NOT FOR PUBLICATION FILED UNITED STATES COURT OF APPEALS APR 23 2024 MOLLY C. DWYER, CLERK U.S. COURT OF APPEALS FOR THE NINTH CIRCUIT
MARIA C. LUNA, No. 22-15769
Plaintiff-Appellant, D.C. No. 3:20-cv-08097-EMC
v. MEMORANDUM* CALIFORNIA DEPARTMENT OF CORRECTIONS AND REHABILITATION; CALIFORNIA MEDICAL FACILITY,
Defendants-Appellees.
Appeal from the United States District Court for the Northern District of California Edward M. Chen, District Judge, Presiding
Argued and Submitted January 17, 2024 San Francisco, California
Before: COLLINS, FORREST, and SUNG, Circuit Judges.

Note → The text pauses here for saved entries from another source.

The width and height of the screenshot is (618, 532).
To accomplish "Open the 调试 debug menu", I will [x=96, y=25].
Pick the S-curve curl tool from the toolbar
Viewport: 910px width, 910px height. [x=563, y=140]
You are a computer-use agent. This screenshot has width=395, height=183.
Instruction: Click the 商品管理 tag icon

Maria Luna appeals the district court’s grant of summary judgment in favor
of the California Department of Corrections and Rehabilitation (“CDCR”) on her
Title VII hostile work environment claim. We have jurisdiction under 28 U.S.C.

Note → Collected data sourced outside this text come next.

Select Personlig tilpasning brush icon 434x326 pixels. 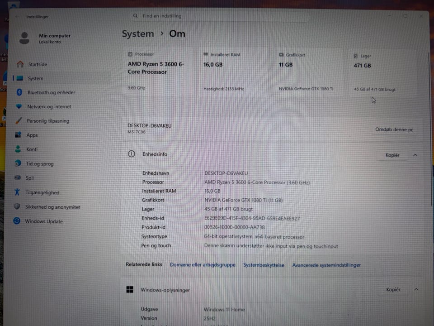pos(19,120)
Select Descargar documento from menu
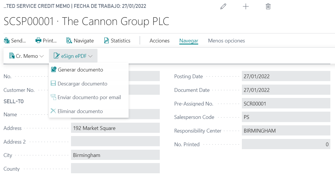335x175 pixels. click(82, 84)
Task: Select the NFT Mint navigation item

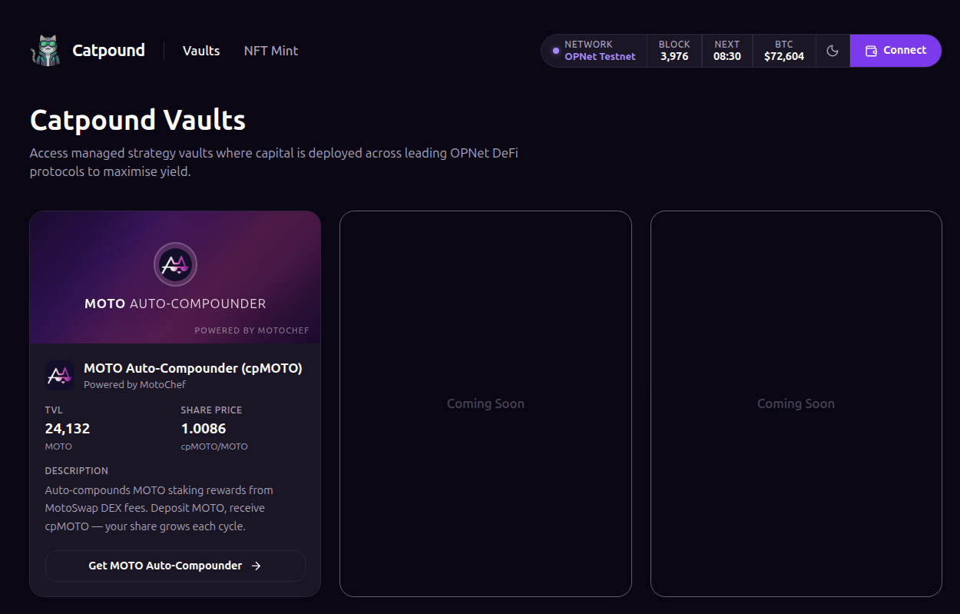Action: [270, 51]
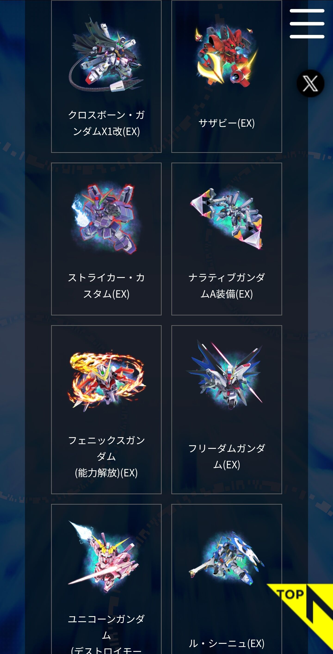The width and height of the screenshot is (333, 654).
Task: Share via the X icon
Action: (310, 83)
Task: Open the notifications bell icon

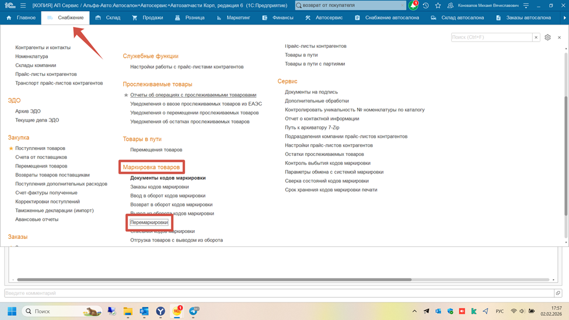Action: [413, 5]
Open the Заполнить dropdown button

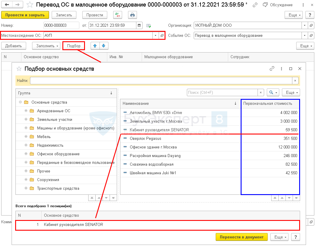(x=46, y=46)
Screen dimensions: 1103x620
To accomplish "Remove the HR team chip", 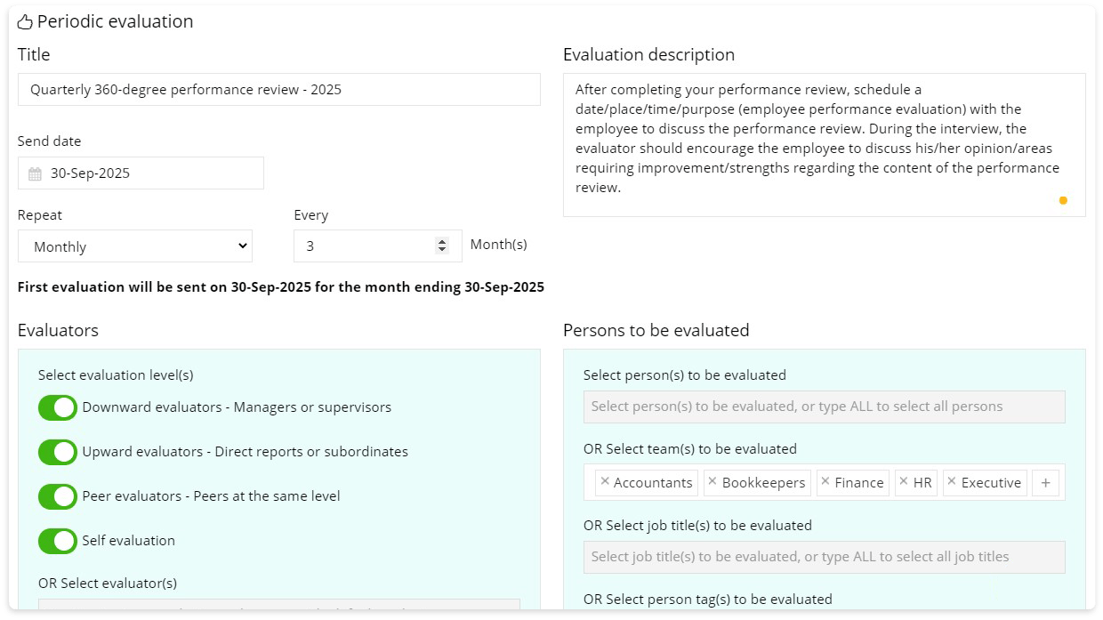I will pyautogui.click(x=904, y=482).
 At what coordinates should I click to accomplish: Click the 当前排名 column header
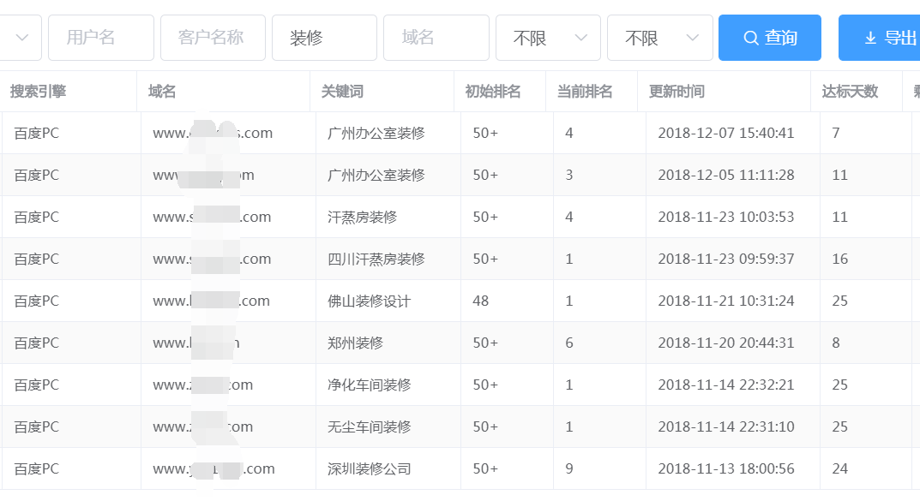pos(585,92)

§ 1291, and we review de novo. Fried v. Wynn Las Vegas, LLC, 18 F.4th 643, 647
* This disposition is not appropriate for publication and is not precedent except as provided by Ninth Circuit Rule 36-3. (9th Cir. 2021). For the reasons below, we affirm.

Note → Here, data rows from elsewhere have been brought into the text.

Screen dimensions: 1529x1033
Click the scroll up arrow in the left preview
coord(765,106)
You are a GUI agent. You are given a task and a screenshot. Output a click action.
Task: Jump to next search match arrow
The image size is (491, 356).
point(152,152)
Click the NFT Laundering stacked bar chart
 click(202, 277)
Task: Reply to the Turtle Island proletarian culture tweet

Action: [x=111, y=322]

Even assuming that the inmate’s conduct created a hostile work
environment, CDCR is not liable for the inmate’s conduct. An employer is liable
for harassment by a third party “where the employer either ratifies or acquiesces in
the harassment by not taking immediate and/or corrective actions when it knew or
should have known of the conduct.” Freitag v. Ayers, 468 F.3d 528, 538 (9th Cir.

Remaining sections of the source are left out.